Media leaders urge united press response to Trump pressure campaign
Jeffrey Sonnenfeld, Jeff Bewkes, Kay Koplovitz and Tom Glocer said legal, regulatory and access fights show why news organizations must act together.
By Daniel Okafor · Business Editor
4 min read
A group of media and business figures is calling on news organizations to respond collectively to what they describe as escalating pressure on press freedoms under President Donald Trump. Writing in Fortune, Jeffrey Sonnenfeld, Jeff Bewkes, Kay Koplovitz and Tom Glocer argued that joint action by media companies has become a key defense against lawsuits, subpoenas, licensing threats and access restrictions.

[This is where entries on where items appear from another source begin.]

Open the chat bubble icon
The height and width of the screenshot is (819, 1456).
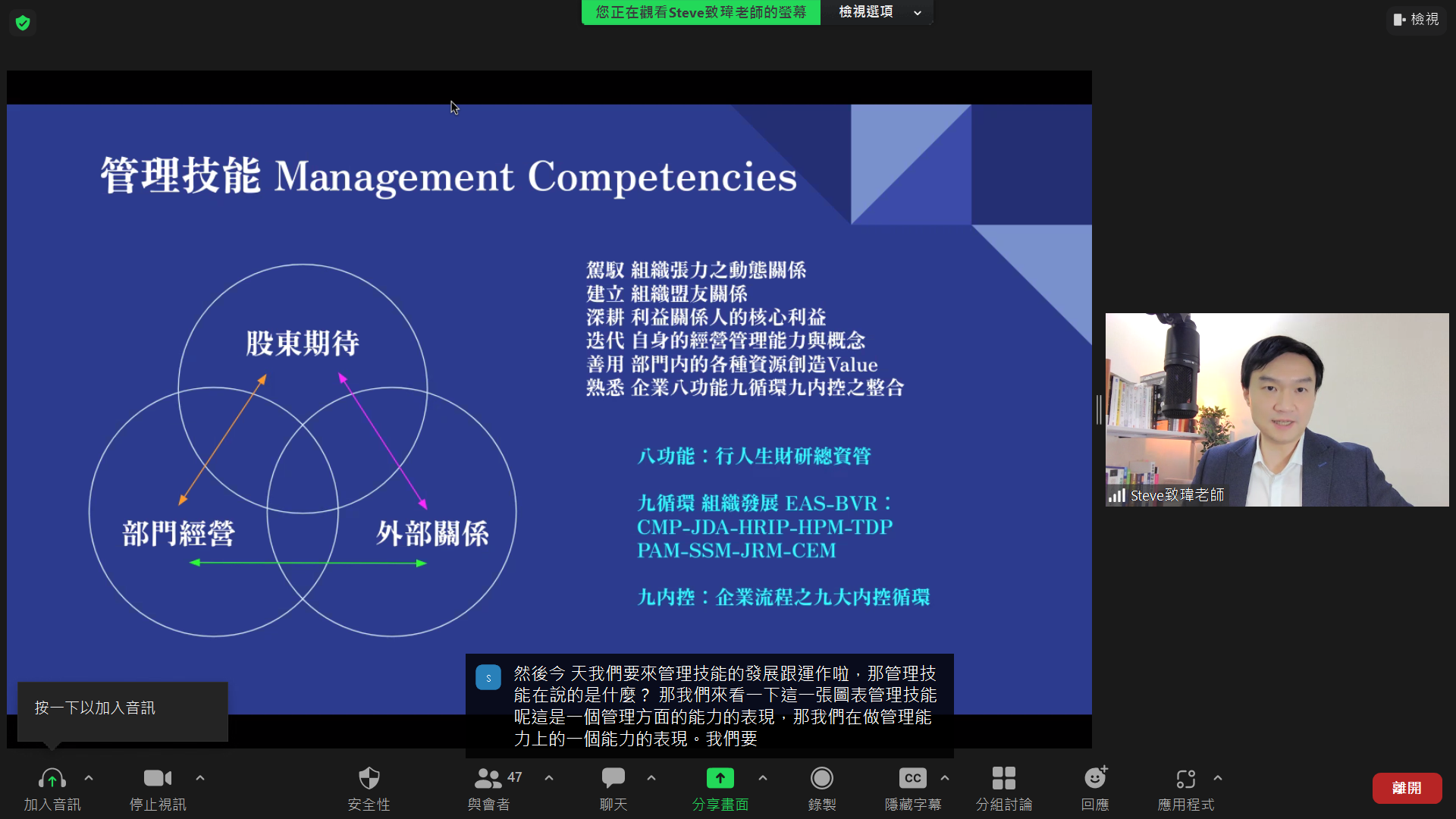click(613, 779)
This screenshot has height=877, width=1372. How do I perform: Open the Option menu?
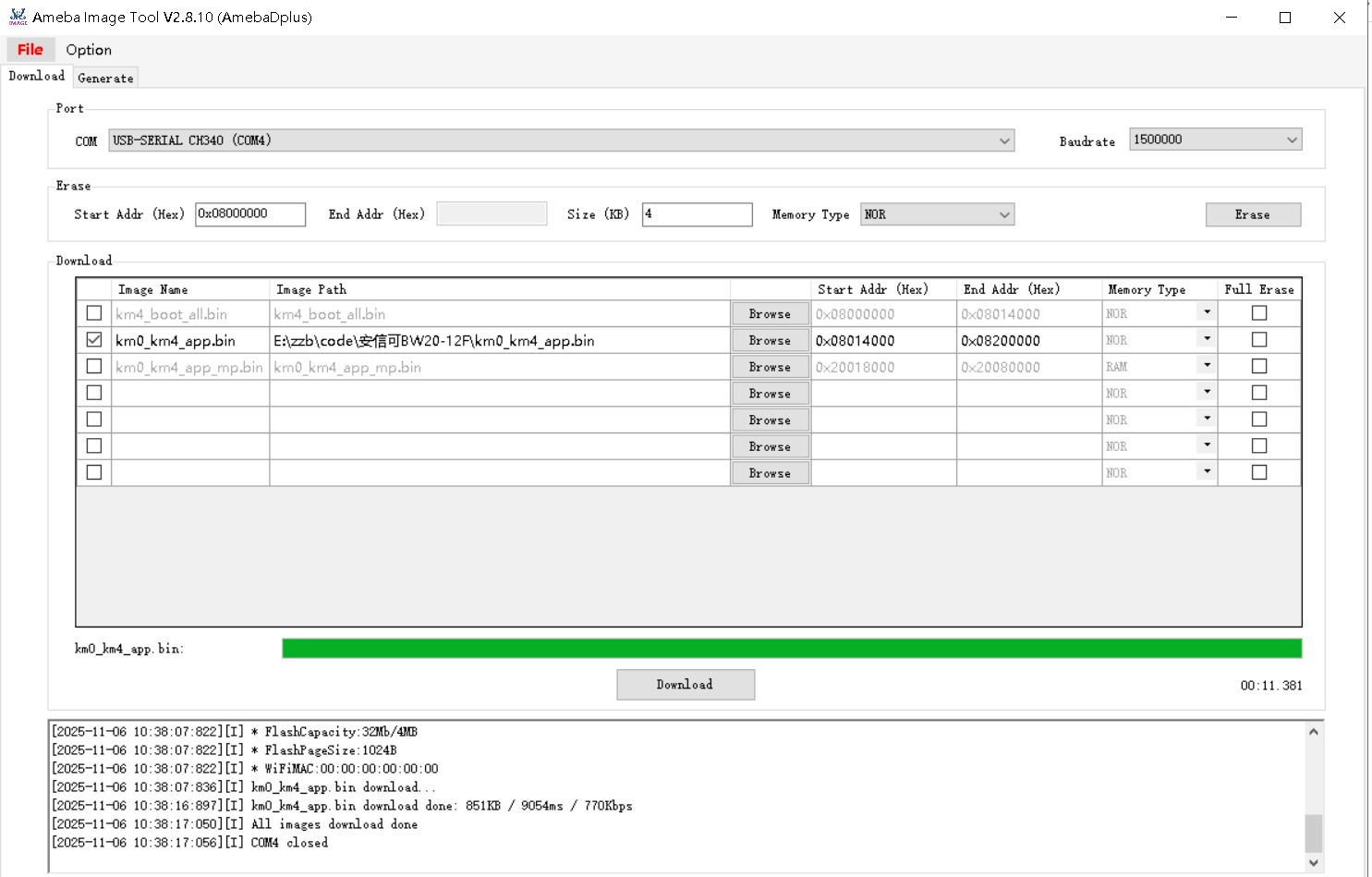[89, 50]
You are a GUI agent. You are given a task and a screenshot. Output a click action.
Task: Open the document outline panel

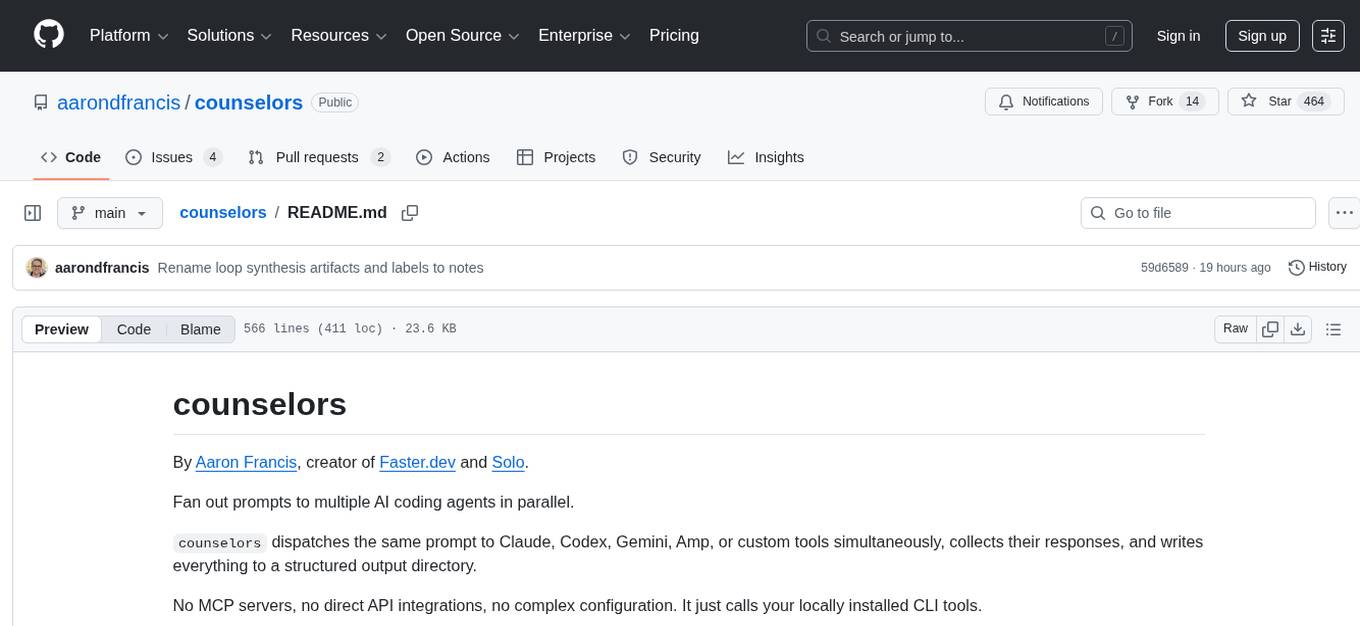tap(1333, 329)
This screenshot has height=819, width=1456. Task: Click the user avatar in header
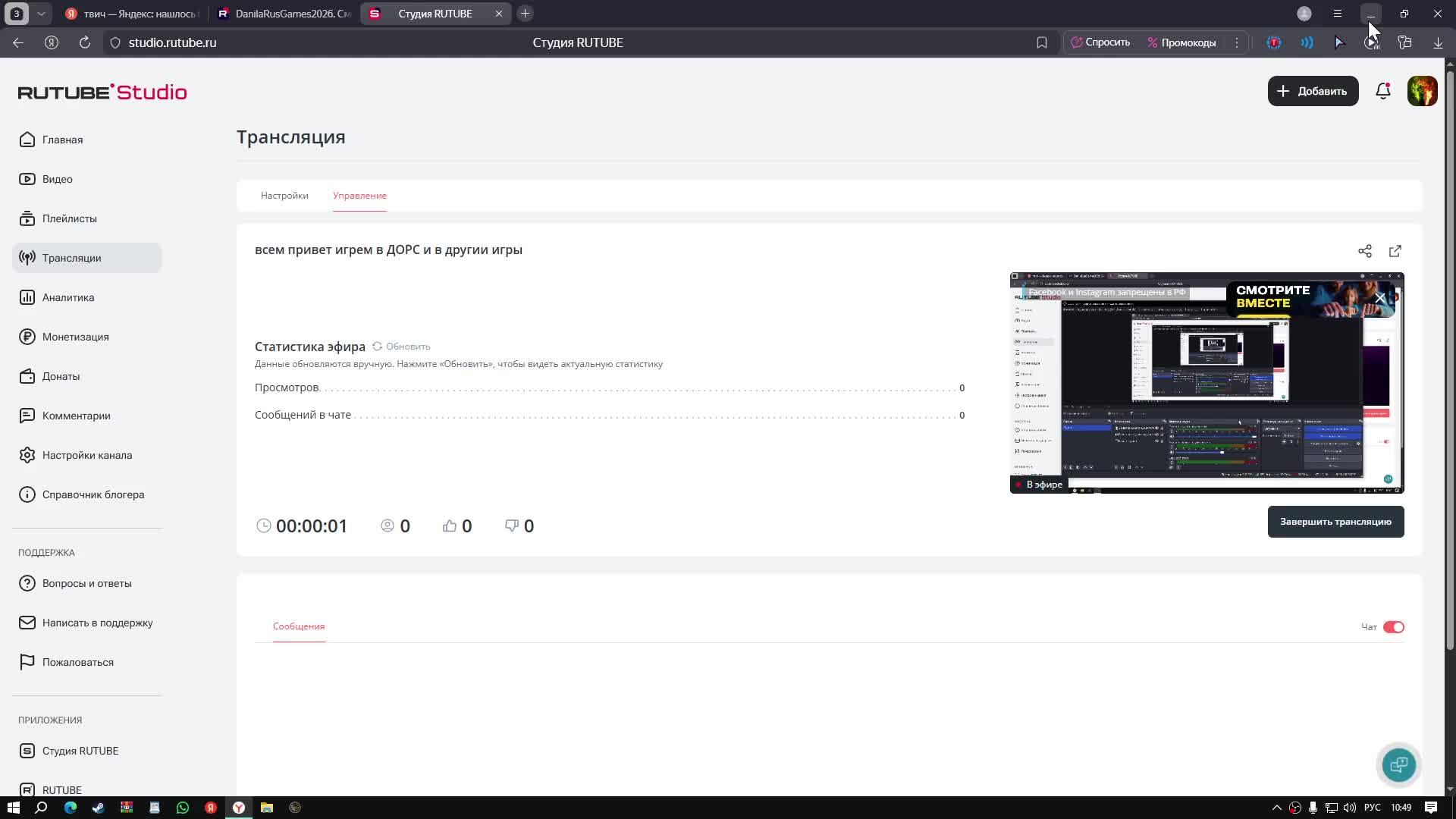1422,91
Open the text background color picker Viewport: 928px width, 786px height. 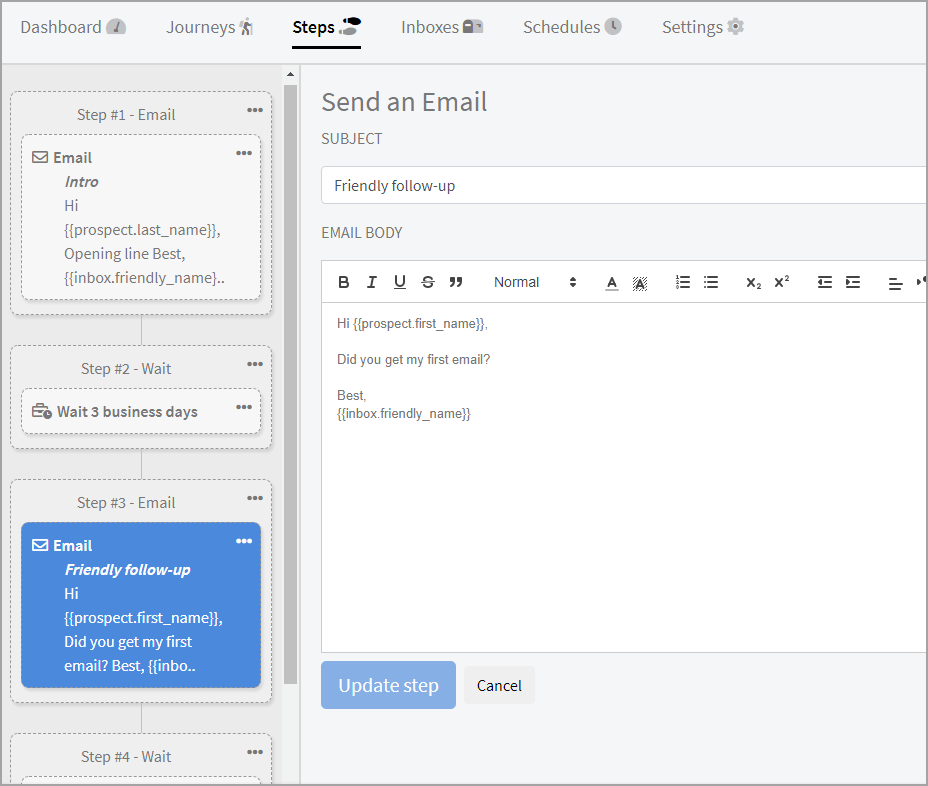(640, 282)
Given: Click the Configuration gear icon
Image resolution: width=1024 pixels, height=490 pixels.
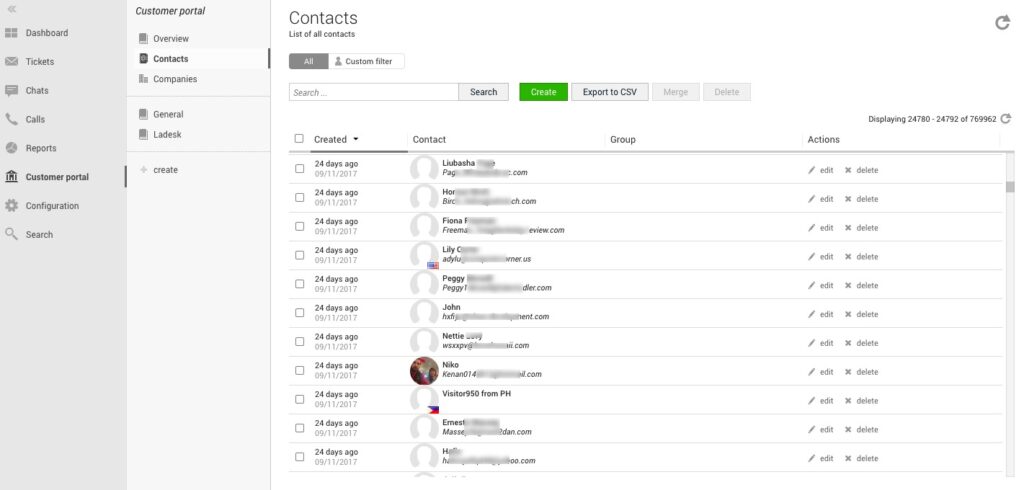Looking at the screenshot, I should pyautogui.click(x=12, y=206).
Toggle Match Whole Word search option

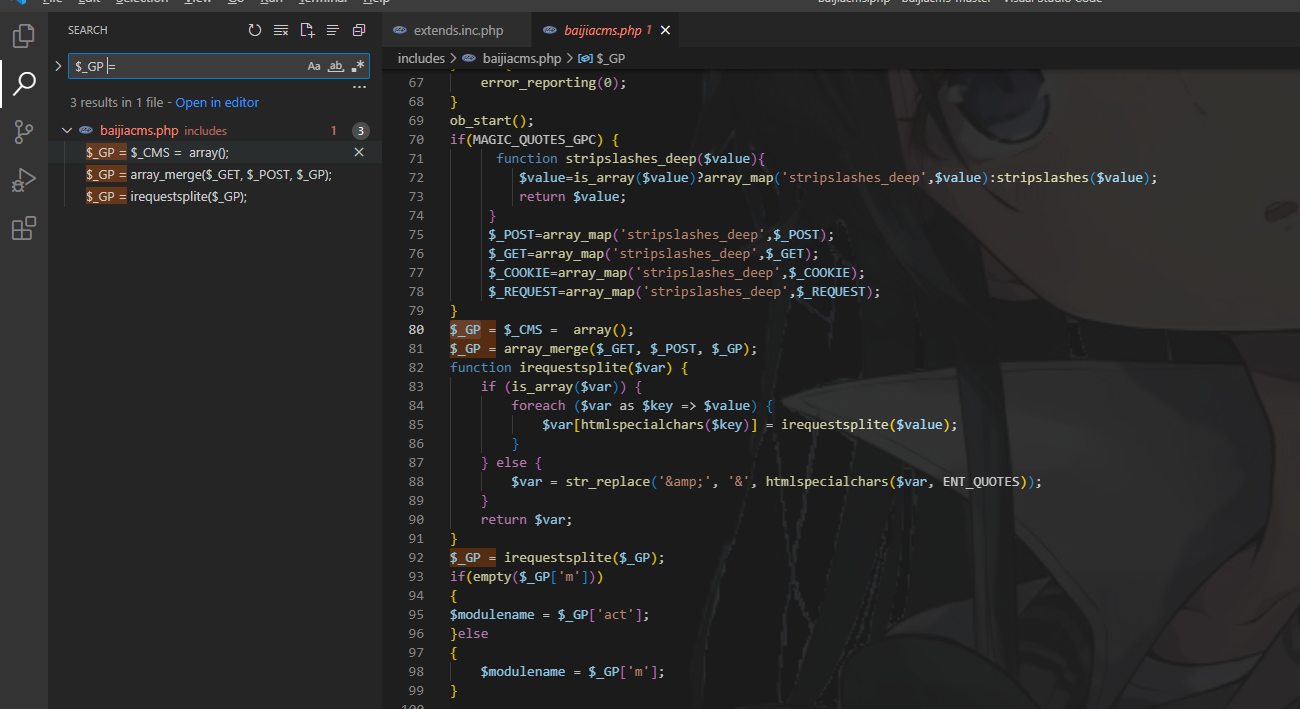click(x=336, y=66)
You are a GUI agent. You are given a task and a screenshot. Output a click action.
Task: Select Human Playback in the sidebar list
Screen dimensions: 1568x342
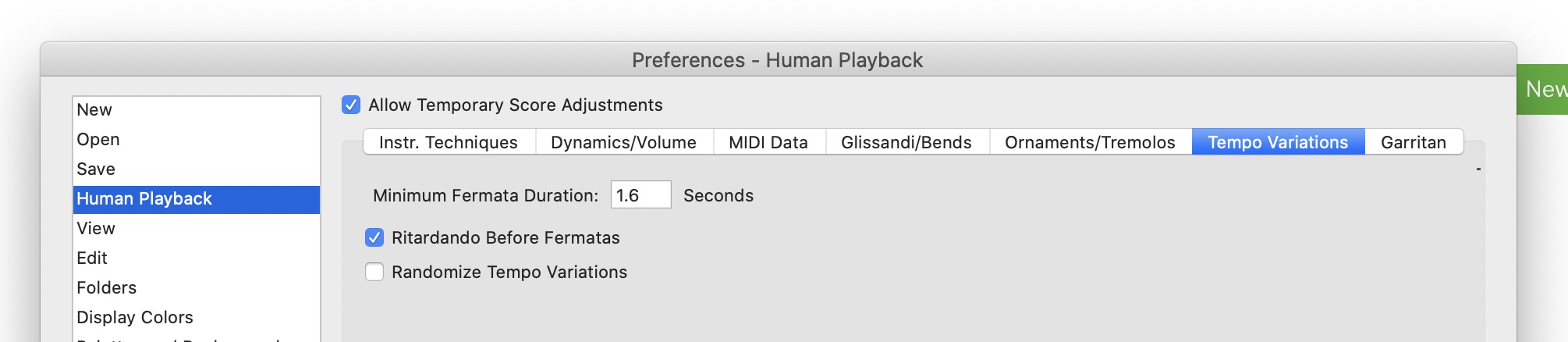tap(144, 199)
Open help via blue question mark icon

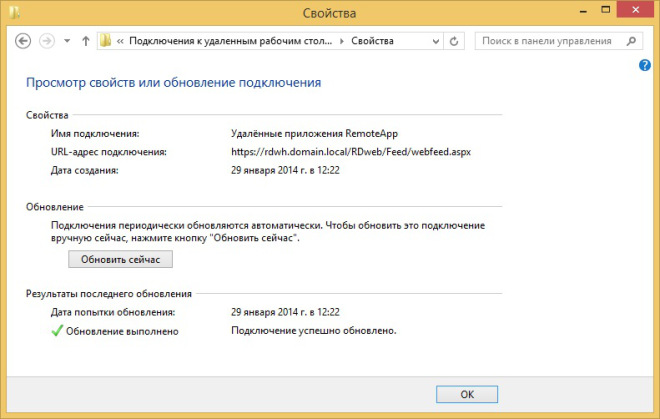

The authors tied their argument to the 250th anniversary of the United States’ founding and cited the First Amendment’s protections for speech and the press. They also quoted Benjamin Franklin and George Washington on free expression, saying those principles remain central to public life.
Sonnenfeld is a Yale School of Management professor and founder of the Yale Chief Executive Leadership Institute. Bewkes is a former Time Warner chief executive, Koplovitz founded USA Networks and SyFy Channel, and Glocer is a former Thomson Reuters chief executive.
Recent disputes cited
The authors pointed to several recent confrontations involving the press. They cited a Washington Post report that Justice Department subpoenas had targeted reporters at The Washington Post and The Wall Street Journal before being withdrawn.
They also cited CNBC and other reports saying Trump threatened new lawsuits against ABC over its coverage of problems at the Reflecting Pool, including reporting on baby ducks that were inadvertently poisoned. The authors said Trump also accused ABC journalist Jonathan Karl of trying to damage the pool’s surface.
The commentary listed other examples the authors described as unprecedented, including a $15 billion defamation lawsuit Trump filed against The New York Times, public accusations against Times reporters, FCC pressure over broadcast coverage the administration viewed as unpatriotic, an FBI raid on a Post reporter’s home, leak investigations tied to Wall Street Journal articles and threats against book publishers seeking to release critical works.
The authors said those actions fit a strategy of splitting opponents from one another, an argument Sonnenfeld has also made in his book, “Trump’s Ten Commandments.” They said media companies have increasingly countered that approach by backing each other in public and in court.
Examples of solidarity
The authors cited late-night television hosts defending Jimmy Kimmel, Stephen Colbert and Jimmy Fallon after the Trump administration demanded firings. They said hosts later appeared together during Colbert’s final “Late Show” episode.
They also pointed to a Pentagon credential fight involving press restrictions under Pete Hegseth. According to the authors, multiple media outlets gave up Pentagon passes in protest before a federal judge ruled the restrictions violated the law.
In another access case, the authors wrote that The New York Times, The Washington Post and Reuters supported The Associated Press after the administration barred AP reporters from the Oval Office unless the outlet used “Gulf of America” terminology for the Gulf of Mexico. The AP later won an injunction, according to the commentary.
The authors said ABC, under Disney CEO Josh D’Amaro and Disney Entertainment Co-Chair Dana Walden, recently began a campaign urging viewers to oppose FCC threats to free speech.
Historical comparison
The commentary contrasted today’s coordination with earlier periods when media companies acted more cautiously. The authors cited the 1960s libel campaign against The New York Times over civil rights coverage, saying other outlets initially stayed quiet while the paper fought 11 Alabama lawsuits seeking $5.6 million.
They wrote that The Washington Post, the Chicago Tribune, ABC, CBS and the American Newspaper Publishers Association later supported the Times in the case that became New York Times Co. v. Sullivan, the 1964 Supreme Court ruling that strengthened press protections in defamation cases involving public officials.
The authors also cited Dow Jones and The Wall Street Journal’s past actions, including a 1990 withdrawal from Singapore after pressure over a reporter’s questioning of stock-exchange practices, and the company’s support for reporters Evan Gershkovich and Danny Pearl.
The commentary closed by warning that press freedom depends on media institutions resisting pressure together. Fortune noted that the piece reflected the authors’ views, not necessarily those of the publication.
This story draws on original reporting from Fortune.